» Work instructions:
Return all of the entries word for word, but omit the pictures they contain.

*** Material provided Section Begins ***

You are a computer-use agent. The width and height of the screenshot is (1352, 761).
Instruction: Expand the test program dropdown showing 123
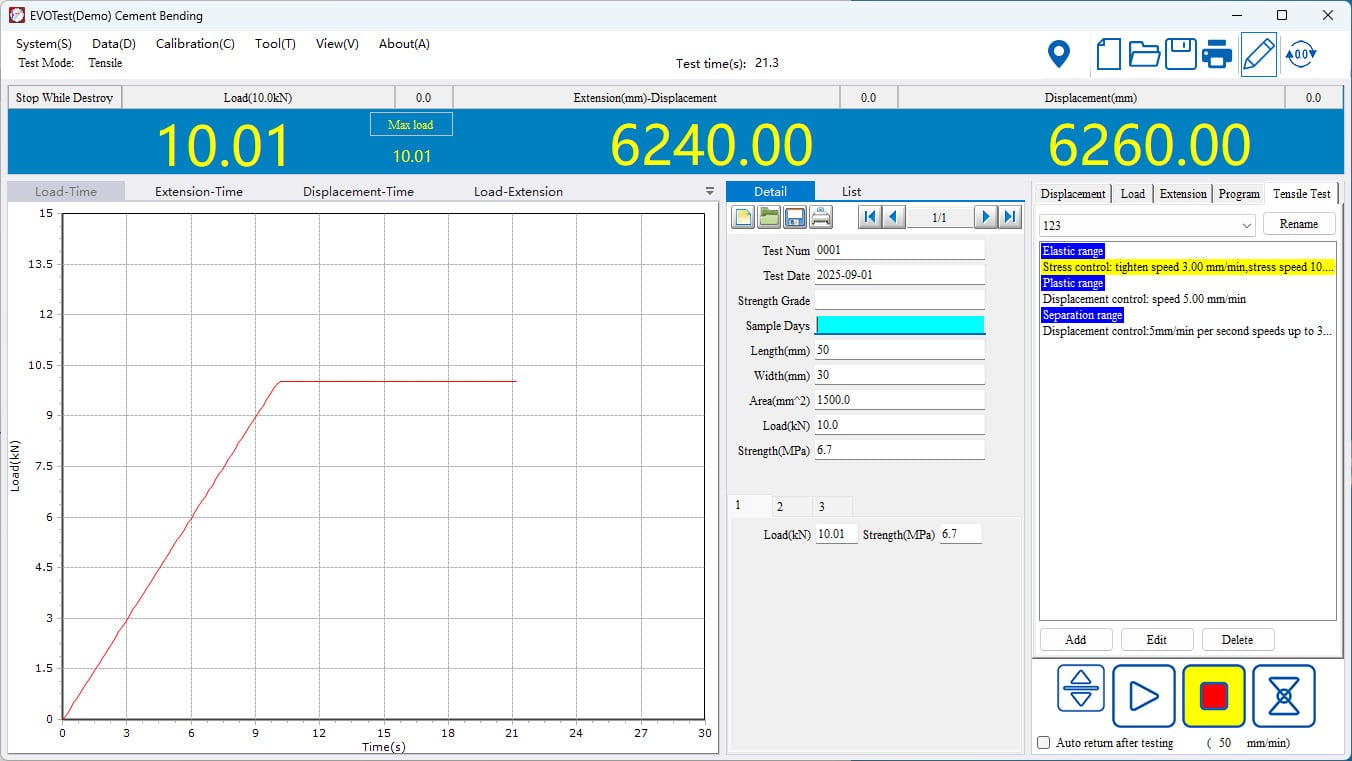[x=1246, y=226]
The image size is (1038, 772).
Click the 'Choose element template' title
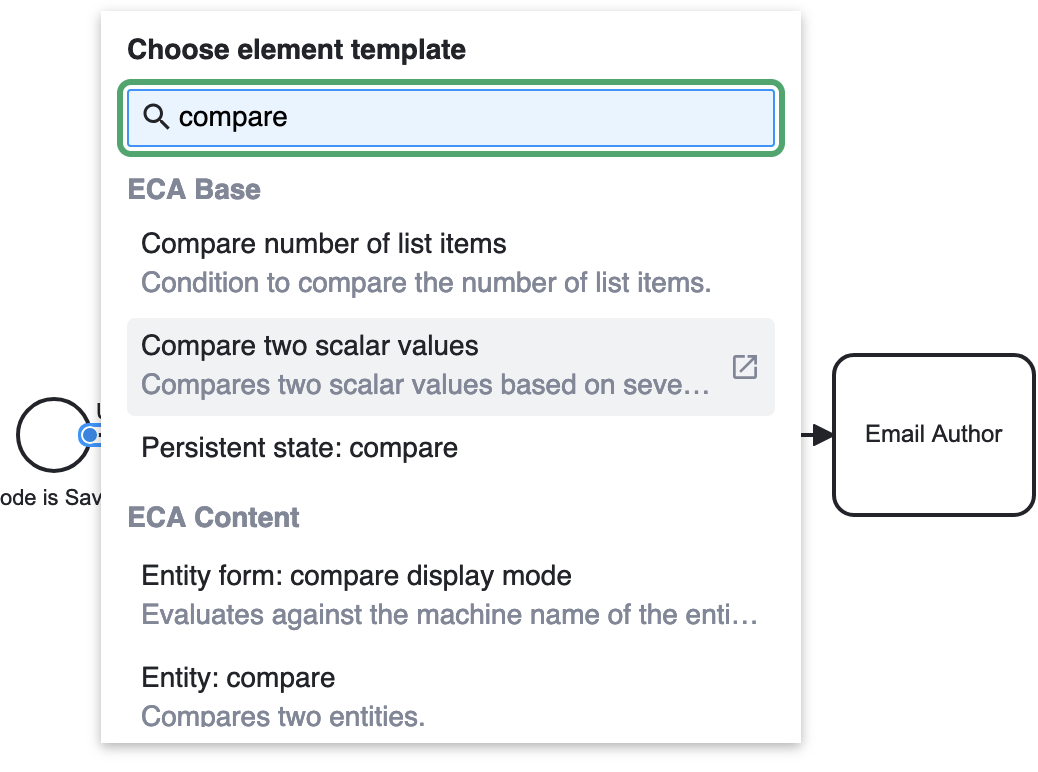(x=297, y=49)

*** Material provided Section Ends ***

» Exercise answer:
You are a computer-use agent. The width and height of the screenshot is (1352, 761).
Instruction: Expand the test program dropdown showing 123
[x=1246, y=226]
The image size is (1038, 772).
Click the 'Choose element template' title
(x=297, y=49)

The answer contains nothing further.